PANDEGLANG, BantenHeadline.com – Badan Penanggulangan Bencana Daerah (BPBD) Kabupaten Pandeglang menyebutkan bahwa lereng Gunung Pulosari, kembali ditemukan sejumlah titik yang mengalami keretakan.

Beberapa waktu lalu, keretakan juga ditemukan di gunung yang terletak di Kecamatan Pulosari tersebut. Hal itu muncul pasca longsornya tebing diarea Curug Putri.

“Menurut laporan, retakan awal dulu yang pernah terjadi tambah lebar. Kali ini, keretakan tersebar diberbagai lokasi, dengan elevasi keretakan tertinggi terjadi di 1.245 meter dpl. Posisi itu berada kurang lebih 300 meter di bawah kawah Gunung Pulosari dan 1.600 meter dari pemukiman warga,” ujar Kepala BPBD Pandeglang, Asep Rahmat, Senin (30/7).

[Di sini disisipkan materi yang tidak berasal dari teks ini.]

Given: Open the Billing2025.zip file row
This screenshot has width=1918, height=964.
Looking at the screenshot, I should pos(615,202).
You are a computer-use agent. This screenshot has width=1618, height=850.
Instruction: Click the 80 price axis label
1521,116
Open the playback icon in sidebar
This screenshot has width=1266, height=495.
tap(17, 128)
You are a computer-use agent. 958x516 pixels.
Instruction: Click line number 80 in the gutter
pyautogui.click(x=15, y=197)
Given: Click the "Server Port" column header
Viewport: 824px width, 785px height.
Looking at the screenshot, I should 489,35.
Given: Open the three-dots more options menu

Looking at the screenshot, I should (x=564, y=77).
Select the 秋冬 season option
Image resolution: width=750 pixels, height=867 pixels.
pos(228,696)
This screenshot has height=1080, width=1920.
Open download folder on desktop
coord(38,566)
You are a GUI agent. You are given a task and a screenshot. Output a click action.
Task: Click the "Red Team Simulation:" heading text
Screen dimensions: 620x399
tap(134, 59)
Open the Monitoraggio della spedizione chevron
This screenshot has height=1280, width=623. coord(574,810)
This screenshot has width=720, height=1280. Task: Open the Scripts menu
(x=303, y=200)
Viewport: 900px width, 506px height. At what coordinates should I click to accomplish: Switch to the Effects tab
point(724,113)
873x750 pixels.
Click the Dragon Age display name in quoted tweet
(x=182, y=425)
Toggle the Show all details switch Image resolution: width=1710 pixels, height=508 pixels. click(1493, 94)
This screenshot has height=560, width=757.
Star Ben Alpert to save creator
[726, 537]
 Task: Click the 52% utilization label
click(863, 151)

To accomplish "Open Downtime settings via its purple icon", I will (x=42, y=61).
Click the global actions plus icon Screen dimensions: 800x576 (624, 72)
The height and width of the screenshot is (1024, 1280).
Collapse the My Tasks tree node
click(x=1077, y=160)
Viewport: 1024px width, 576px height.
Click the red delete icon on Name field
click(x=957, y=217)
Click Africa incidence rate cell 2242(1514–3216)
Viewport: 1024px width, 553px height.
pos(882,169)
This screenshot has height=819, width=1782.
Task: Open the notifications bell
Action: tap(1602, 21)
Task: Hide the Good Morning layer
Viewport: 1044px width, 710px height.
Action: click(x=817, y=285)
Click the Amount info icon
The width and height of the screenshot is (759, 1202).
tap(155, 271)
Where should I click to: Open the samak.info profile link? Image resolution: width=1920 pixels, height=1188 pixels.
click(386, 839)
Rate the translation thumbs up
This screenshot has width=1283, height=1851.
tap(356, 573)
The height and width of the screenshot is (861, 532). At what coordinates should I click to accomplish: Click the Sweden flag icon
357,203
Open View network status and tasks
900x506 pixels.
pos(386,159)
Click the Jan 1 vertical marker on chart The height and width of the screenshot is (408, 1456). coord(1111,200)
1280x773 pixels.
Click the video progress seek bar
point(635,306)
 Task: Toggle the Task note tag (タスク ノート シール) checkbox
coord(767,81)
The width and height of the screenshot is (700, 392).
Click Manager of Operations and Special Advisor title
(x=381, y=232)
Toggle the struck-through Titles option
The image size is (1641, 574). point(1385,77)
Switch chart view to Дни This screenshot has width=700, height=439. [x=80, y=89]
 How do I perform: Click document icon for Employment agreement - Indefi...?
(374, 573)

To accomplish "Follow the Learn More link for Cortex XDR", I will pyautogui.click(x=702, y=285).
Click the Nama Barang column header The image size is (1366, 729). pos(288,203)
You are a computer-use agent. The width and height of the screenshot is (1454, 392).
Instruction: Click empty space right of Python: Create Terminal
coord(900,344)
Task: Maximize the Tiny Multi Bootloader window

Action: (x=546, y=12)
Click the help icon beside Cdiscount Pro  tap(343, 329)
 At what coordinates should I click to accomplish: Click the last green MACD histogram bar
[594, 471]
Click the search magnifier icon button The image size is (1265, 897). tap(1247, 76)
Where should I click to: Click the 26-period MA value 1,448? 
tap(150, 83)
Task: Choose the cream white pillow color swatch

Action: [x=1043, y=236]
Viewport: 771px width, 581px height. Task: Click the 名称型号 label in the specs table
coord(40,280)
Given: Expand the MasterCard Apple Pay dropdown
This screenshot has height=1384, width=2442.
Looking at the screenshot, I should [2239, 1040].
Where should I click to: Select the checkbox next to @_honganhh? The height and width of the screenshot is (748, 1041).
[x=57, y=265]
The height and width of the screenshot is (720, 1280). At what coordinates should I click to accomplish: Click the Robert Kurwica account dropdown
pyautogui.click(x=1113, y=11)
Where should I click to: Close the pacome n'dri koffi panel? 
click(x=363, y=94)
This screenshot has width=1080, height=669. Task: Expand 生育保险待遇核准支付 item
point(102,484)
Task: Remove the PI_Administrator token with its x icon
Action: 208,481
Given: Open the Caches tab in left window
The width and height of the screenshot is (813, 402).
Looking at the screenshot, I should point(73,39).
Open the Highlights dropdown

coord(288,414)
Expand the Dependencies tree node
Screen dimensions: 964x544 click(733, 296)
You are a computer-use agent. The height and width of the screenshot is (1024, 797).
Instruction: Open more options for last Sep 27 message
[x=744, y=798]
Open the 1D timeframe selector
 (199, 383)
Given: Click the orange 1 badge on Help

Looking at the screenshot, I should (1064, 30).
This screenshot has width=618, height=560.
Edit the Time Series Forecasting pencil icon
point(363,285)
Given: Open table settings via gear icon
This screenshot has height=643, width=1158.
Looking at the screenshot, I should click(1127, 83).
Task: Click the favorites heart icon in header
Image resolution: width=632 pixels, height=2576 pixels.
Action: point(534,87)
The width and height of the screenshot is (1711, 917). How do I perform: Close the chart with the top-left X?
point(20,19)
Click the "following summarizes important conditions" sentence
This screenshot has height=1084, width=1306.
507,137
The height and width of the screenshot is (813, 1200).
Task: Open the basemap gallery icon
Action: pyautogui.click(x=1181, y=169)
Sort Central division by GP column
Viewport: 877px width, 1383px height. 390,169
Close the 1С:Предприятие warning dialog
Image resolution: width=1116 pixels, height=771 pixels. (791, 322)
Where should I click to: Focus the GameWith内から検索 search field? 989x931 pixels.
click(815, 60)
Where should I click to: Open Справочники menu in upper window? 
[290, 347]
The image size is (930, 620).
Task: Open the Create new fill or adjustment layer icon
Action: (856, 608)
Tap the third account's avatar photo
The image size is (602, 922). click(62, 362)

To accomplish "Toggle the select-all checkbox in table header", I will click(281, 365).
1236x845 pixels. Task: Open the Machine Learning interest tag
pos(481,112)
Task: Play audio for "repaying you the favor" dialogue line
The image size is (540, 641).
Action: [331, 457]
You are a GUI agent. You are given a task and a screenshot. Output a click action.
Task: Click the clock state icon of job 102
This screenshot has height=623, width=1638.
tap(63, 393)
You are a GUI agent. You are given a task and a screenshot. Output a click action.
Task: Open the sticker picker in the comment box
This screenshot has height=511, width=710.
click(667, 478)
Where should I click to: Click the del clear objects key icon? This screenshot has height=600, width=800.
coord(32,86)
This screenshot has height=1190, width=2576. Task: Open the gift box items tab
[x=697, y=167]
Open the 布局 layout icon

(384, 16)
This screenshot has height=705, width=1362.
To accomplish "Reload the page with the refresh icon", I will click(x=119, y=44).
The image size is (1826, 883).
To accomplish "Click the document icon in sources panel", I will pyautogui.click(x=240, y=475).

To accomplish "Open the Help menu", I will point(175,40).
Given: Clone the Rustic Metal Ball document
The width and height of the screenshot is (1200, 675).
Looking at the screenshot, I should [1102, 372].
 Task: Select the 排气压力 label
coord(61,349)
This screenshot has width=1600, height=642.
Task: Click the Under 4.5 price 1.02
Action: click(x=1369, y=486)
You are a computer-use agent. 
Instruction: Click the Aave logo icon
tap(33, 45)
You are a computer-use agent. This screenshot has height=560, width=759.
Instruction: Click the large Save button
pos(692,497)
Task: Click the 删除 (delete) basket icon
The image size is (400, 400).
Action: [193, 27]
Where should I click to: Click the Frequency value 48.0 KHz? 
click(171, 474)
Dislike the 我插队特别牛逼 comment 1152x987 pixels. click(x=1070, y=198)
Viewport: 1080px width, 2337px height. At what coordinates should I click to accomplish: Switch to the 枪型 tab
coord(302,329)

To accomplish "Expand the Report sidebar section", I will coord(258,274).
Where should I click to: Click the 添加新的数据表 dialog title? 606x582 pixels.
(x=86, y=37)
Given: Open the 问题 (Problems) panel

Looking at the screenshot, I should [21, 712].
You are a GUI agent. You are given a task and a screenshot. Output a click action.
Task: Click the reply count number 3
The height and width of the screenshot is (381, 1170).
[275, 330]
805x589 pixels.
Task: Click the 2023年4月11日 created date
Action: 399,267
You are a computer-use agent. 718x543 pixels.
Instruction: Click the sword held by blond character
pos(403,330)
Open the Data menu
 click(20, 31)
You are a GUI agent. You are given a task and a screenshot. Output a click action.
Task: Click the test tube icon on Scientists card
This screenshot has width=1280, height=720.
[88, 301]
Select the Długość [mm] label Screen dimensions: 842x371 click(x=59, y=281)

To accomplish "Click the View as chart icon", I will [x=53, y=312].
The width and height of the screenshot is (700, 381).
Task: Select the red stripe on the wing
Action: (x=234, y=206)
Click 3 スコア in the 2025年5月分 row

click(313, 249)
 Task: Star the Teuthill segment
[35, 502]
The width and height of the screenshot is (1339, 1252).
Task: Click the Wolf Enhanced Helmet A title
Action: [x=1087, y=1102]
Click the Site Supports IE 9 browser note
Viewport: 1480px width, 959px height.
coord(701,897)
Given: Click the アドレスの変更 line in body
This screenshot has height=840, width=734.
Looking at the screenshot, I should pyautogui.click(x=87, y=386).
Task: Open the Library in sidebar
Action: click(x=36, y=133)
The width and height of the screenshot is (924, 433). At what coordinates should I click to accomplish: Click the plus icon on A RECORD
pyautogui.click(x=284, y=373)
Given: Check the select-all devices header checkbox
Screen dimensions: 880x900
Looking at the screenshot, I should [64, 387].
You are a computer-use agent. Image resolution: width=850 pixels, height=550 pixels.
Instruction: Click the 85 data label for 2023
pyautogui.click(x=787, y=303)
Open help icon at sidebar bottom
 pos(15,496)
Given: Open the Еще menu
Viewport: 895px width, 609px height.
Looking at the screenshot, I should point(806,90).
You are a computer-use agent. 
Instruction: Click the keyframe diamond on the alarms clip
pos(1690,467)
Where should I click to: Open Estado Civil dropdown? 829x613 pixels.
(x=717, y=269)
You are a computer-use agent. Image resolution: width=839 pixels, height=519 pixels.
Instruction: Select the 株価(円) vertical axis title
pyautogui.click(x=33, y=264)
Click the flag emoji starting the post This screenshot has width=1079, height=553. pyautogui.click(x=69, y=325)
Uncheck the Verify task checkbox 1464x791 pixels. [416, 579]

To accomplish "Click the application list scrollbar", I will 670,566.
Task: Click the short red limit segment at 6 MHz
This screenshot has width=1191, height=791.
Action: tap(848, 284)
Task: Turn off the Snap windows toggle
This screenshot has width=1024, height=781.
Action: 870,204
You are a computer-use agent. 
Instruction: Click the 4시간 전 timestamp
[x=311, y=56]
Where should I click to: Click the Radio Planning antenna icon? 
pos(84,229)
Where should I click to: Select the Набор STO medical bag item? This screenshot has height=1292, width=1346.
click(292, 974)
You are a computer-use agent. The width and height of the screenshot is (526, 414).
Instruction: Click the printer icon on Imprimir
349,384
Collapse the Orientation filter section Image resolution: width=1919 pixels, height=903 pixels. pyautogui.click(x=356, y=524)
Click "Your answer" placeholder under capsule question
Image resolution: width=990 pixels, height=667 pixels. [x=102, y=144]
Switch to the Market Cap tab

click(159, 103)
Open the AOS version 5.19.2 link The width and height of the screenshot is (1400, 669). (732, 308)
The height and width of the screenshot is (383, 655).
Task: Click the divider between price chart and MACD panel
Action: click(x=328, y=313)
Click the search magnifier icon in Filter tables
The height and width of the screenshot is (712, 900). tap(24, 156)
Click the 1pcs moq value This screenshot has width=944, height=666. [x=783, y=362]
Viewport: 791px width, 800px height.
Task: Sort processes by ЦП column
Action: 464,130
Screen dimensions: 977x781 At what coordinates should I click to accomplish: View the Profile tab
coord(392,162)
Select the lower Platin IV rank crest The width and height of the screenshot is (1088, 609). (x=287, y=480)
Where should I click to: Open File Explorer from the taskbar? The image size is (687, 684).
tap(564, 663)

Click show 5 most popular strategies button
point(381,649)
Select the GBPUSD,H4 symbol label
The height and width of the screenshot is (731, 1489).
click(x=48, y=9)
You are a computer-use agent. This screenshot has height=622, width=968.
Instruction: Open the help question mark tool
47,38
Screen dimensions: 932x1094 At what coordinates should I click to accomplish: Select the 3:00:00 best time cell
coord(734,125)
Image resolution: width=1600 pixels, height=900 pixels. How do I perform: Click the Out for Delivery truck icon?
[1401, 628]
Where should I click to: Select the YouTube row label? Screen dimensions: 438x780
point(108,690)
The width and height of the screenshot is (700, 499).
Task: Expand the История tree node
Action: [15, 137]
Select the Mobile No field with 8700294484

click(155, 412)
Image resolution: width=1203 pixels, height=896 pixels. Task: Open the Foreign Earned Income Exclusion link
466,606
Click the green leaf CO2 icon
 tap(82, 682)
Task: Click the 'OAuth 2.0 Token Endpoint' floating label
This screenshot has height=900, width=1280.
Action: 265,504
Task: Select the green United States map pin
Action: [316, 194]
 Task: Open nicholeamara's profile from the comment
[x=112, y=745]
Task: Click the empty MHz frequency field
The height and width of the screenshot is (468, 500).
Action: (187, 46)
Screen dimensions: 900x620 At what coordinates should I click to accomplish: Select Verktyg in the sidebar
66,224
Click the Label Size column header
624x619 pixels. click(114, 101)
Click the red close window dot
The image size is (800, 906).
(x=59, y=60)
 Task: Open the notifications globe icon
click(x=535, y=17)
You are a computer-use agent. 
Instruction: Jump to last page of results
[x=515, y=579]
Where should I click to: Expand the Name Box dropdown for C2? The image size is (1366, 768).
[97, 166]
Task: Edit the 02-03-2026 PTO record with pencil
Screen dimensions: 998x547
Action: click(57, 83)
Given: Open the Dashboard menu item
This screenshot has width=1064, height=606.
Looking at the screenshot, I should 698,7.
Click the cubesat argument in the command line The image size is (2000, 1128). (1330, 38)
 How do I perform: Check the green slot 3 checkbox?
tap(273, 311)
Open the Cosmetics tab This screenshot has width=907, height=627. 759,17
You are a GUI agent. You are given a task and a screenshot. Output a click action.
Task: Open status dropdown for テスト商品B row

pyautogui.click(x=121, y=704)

“Panjang keretakan mencapai 150 meter dibeberapa titik, seperti diketinggian 600 meter dpl dan 945 meter dpl. Bahkan terdapat juga di jalur menuju kawah,” sambungnya.

Menurut Asep, lebar keretakan pun bervariasi. Dimana pihaknya menemukan dibeberapa titik lebar keretakan mencapai 160 cm dan kedalaman 30 cm. BPBD menduga, timbulnya keretakan tersebut diakibatkan kondisi Gunung Pulosari yang sudah tandus damn gundul.

“Dengan adanya retakan tersebut, kami khawatir akan terjadinya longsor apabila kawasan tersebut diguyur hujan dengan intensitas tinggi. Tetapi melaporkan ke PVMBG (Pusat Vulkanologi dan Mitigasi Bencana Geologi) untuk dilakukan kajian,” terangnya.

Akibat hal itu, kini jalur pendakian menuju Gunung Pulosari ditutup sementara waktu. Selain wisatawan, masyarakat sekitar juga diminta untuk membatasi aktivitas di atas lereng gunung.

Sehingga muncul kekhawatiran  memakan korban. Maka untuk pengunjung ditutup dulu sementara sejak Rabu (25/7/2018),” tutup Asep. (Red-02).